The battle over tax relief in Congress has played out — producing a “compromised stimulus package” containing more “compromise” than “stimulus.” Although that package is now law, countless women are still hoping for real tax cuts.


Not long ago the President said, “The best way to come out of a recession is to say to the small business person, we’ll let you keep your own money; to the sole proprietor or the limited partner, it’s your money. Spend it to expand the job base. Hearing that, women entrepreneurs all over America surely cheered.


There are millions of women-owned privately held firms and millions of others in which women are partners. Together these firms employ millions more and generate $1.15 trillion in sales. This is no small section of the economy; women-owned businesses represent 26 percent of all firms and their ranks have been increasing at twice the rate of others.


The overwhelming majority of these female-owned businesses are among the sole proprietorships and limited partnerships that the President described. And under the law, a sole proprietor is not separate from the business she owns and must report all business income on her individual income tax form. The limited partnership is similar; all profits pass through the individual partner’s income tax returns.

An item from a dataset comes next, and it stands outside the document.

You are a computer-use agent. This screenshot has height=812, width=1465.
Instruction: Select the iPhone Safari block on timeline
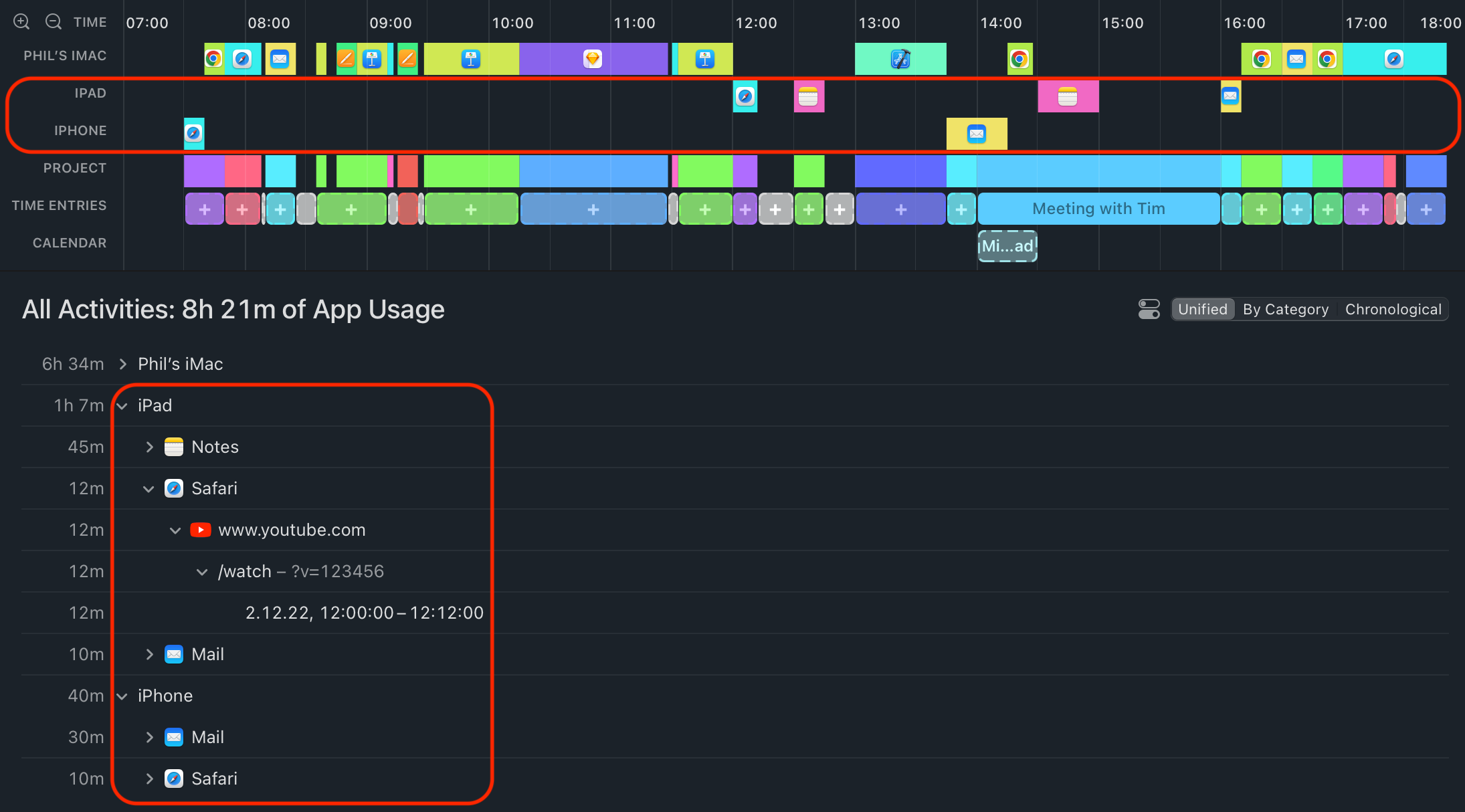pyautogui.click(x=194, y=133)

What a boon to female entrepreneurship, business growth, and job creation it would be to reduce these individual tax rates now. Americans have lost 1.7 million jobs since March 2001. People need to go back to work. Reductions in tax rates have already been approved in the 2001 Tax Law and are simply waiting to be phased in within the next several years. Why not accelerate those reductions and leave the money where those sole proprietors and limited partners can use it to hire and expand?


Let’s remember the record. The tax rate cuts made by President Kennedy in the 1960s and again by President Reagan in the 1980s — far from being “a tax break for the rich” — led in each case to increased investment, savings, business creation, and jobs.


Here’s a second idea to help female entrepreneurs and stimulate economic growth: Accelerate the repeal of the death tax, now inching its way toward elimination in 2010.


The death tax strangles women-owned businesses and the people who work for them. It often denies these businesses to successive generations, cutting off the time needed to be firmly established.


From tiny start-ups to major operations, women spend about $1000 per month meeting obligations to comply with the death tax, says Congresswoman Jennifer Dunn. Those dollars are usually used to purchase insurance policies that can be cashed in to pay that huge tax which today can seize 50% of assets and must be paid within months of the owner’s death.


To the economy, and to the entrepreneur, those thousands of dollars are lost. Money that the businesswoman would like to use for additional hiring, benefits, or expansion is simply gone. In 2000, the Center for the Study of Taxation asked hundreds of women-owned family businesses about the costs and lost jobs associated with the death tax. The average cost to each business for 5 years was $60,000, and the jobs lost averaged 39. If we want to save those jobs and put that money into economic growth, the death tax is due a speedy death of its own.


Lastly, why not cut the capital gains tax? That move would boost the lagging value of the stocks owned by 72 percent of the women who own and run businesses as well as 58% of working women, instantly increasing each one’s ability to save and invest. In addition, such tax reduction would make money immediately available to the current and future female risk takers who can help this economy grow.


Our weakened economy needs real — and not half-hearted — stimulus. The energy of millions of businesswomen is available to work on economic recovery. To do that we can hardly afford not to cut taxes.